### Exercise
Rewrite all of the records below, requests included, shifting every coordinate in the answers up by 79. Omit the pictures.

— start Working data —

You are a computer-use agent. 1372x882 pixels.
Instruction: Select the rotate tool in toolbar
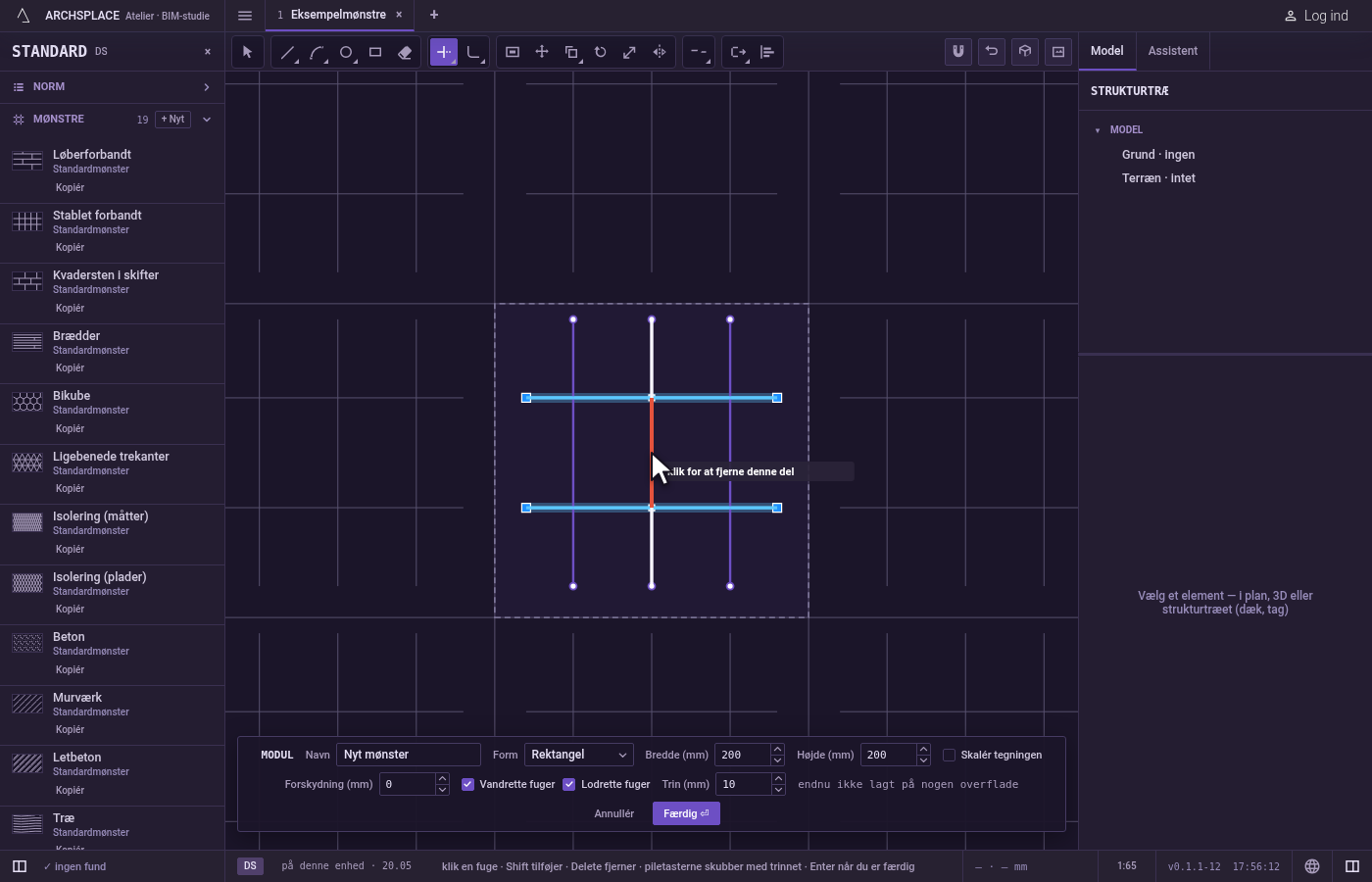[x=601, y=52]
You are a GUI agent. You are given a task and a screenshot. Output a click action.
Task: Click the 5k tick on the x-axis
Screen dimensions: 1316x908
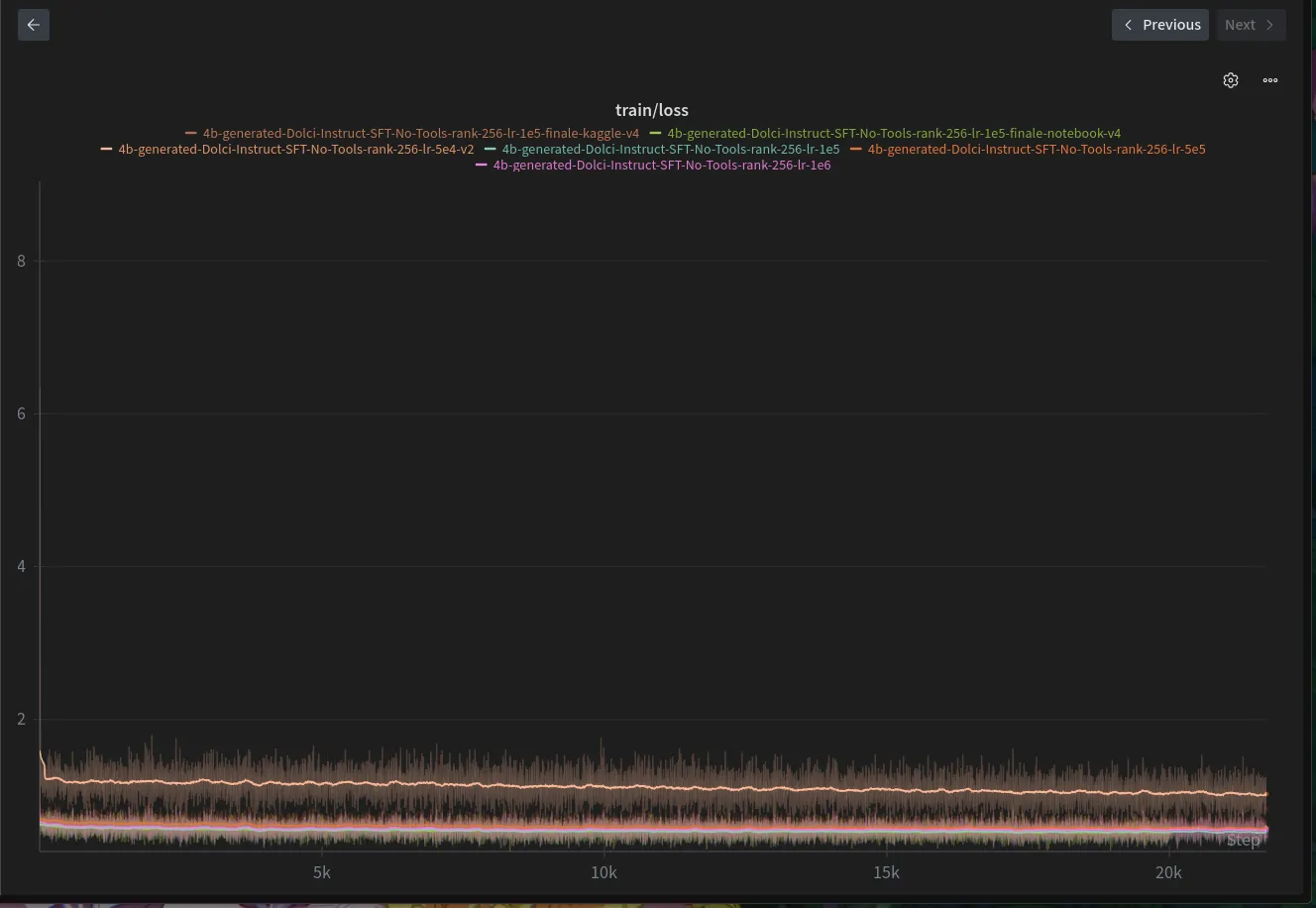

— end Working data —

### Exercise output
You are a computer-use agent. 1372x882 pixels.
Instruction: Select the rotate tool in toolbar
[x=680, y=131]
You are a GUI agent. You are given a task and a screenshot. Output a click action.
Task: Click the 5k tick on the x-axis
Screen dimensions: 1316x908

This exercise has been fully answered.